GIVEN PROBLEM: Copy the entries below verbatim, starting at the line that contains "At what (x,y)" and ending after the line that contains "Looking at the". Include both of those lines and nothing outside that range.

STORED ROWS:
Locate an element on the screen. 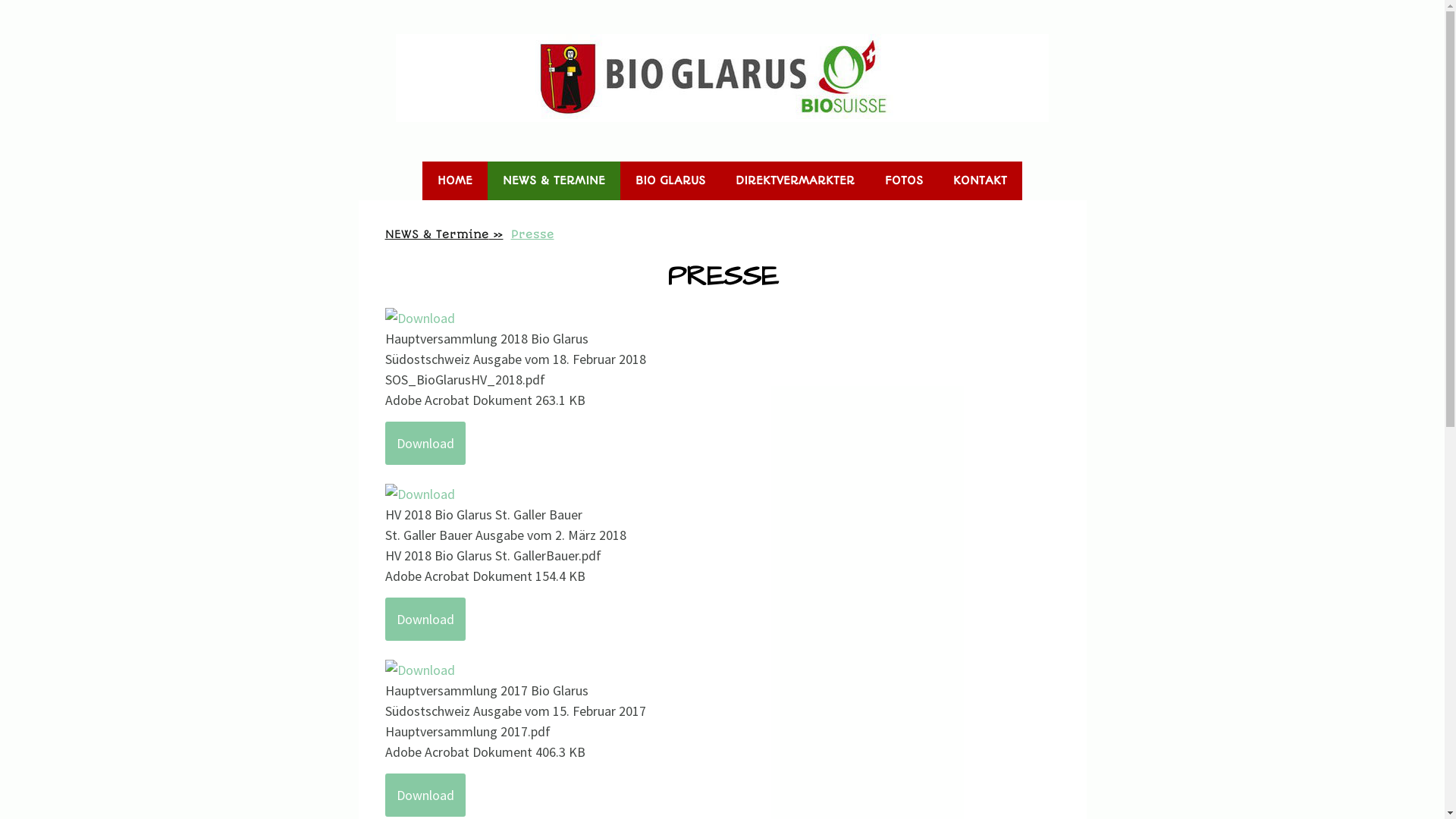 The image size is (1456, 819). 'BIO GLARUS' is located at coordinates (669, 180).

* * *

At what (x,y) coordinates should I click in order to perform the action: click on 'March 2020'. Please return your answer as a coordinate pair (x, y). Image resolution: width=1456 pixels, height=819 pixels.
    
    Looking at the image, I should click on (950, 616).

...

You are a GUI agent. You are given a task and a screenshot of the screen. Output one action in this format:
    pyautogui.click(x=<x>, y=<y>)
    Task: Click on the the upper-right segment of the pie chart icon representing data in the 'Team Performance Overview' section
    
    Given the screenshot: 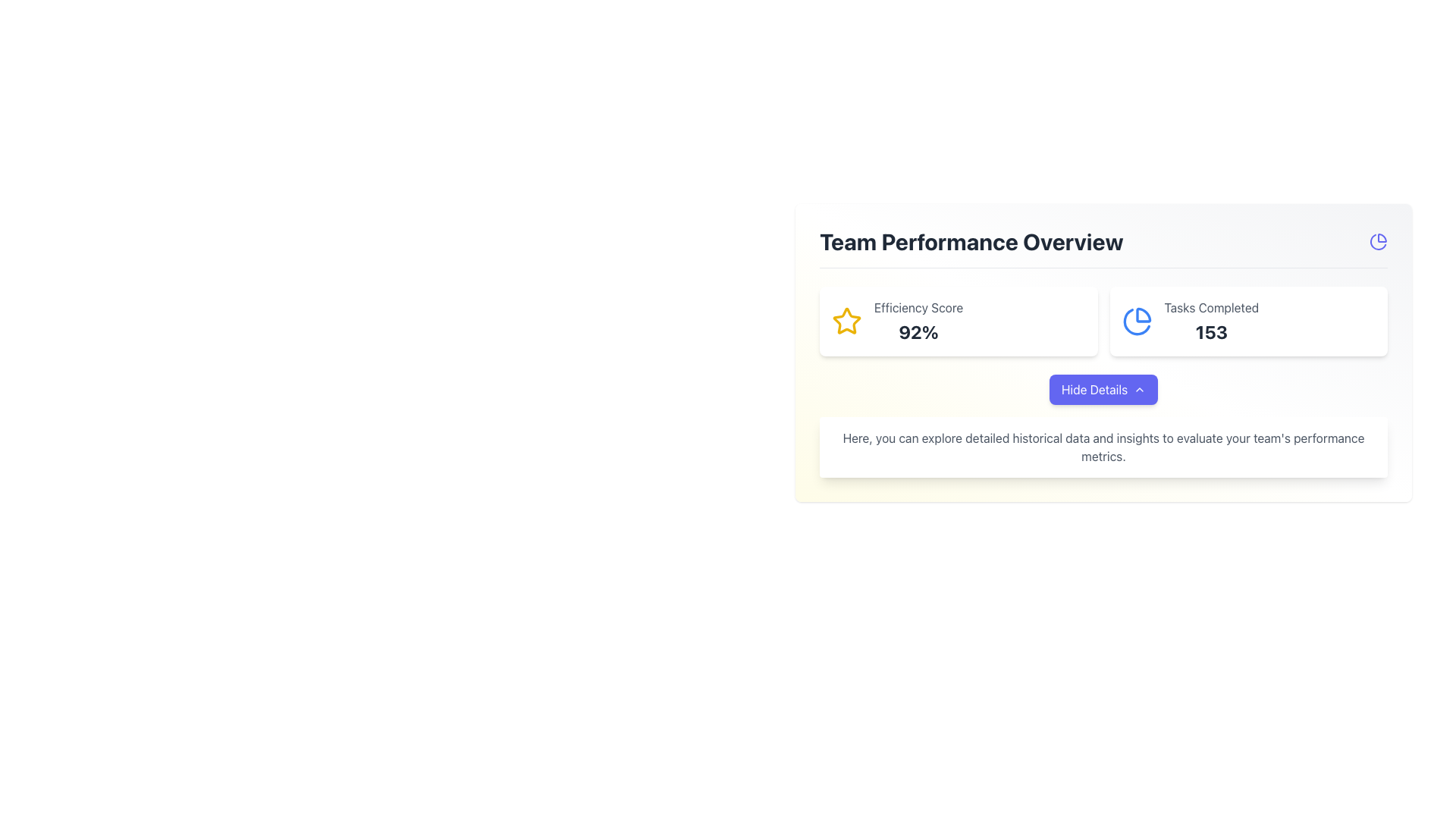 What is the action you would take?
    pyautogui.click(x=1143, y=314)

RESPONSE TO THIS TASK:
At what (x,y) coordinates should I click in order to perform the action: click on 'March 2020'. Please return your answer as a coordinate pair (x, y). Image resolution: width=1456 pixels, height=819 pixels.
    
    Looking at the image, I should click on (950, 616).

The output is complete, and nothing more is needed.